▸ **Exercise**: Only the pictures are to be left out; write out the rest of the data exactly.

▸ **Stored data**:
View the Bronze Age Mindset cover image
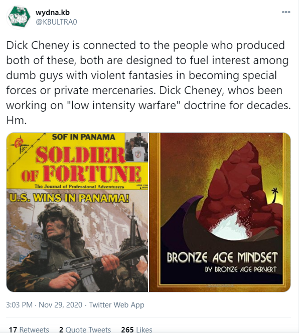This screenshot has height=333, width=299. click(220, 212)
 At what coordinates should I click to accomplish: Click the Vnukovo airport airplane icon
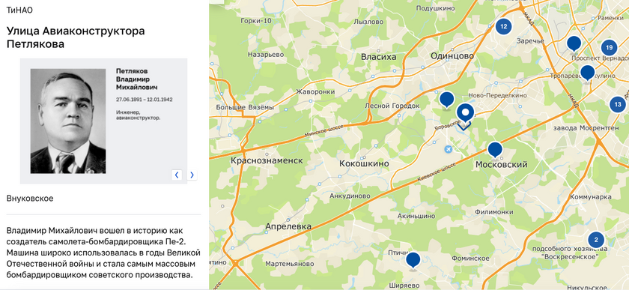point(449,150)
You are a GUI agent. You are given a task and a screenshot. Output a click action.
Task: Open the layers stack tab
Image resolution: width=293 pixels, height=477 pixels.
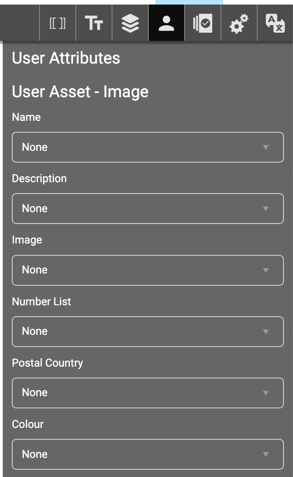[130, 24]
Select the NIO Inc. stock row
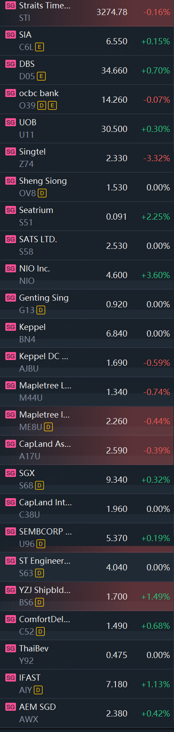The width and height of the screenshot is (174, 732). [87, 275]
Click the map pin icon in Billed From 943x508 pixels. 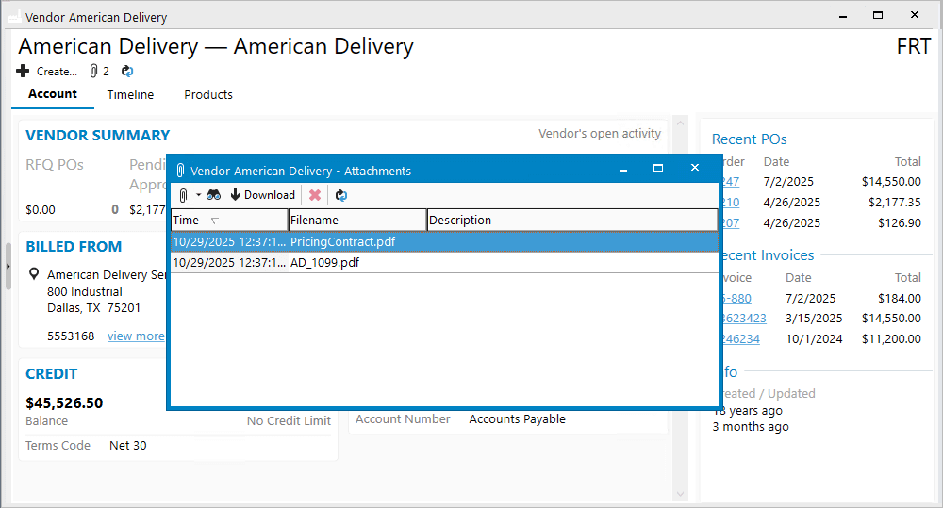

▸ **Answer section**:
View the Bronze Age Mindset cover image
This screenshot has height=333, width=299. click(220, 212)
 At what coordinates should I click to accomplish: Click the Vnukovo airport airplane icon
point(449,150)
You are a GUI agent. You are given a task and a screenshot. Output a click action.
Task: Open the layers stack tab
Image resolution: width=293 pixels, height=477 pixels.
[130, 24]
Select the NIO Inc. stock row
The width and height of the screenshot is (174, 732). [87, 275]
Click the map pin icon in Billed From 943x508 pixels. 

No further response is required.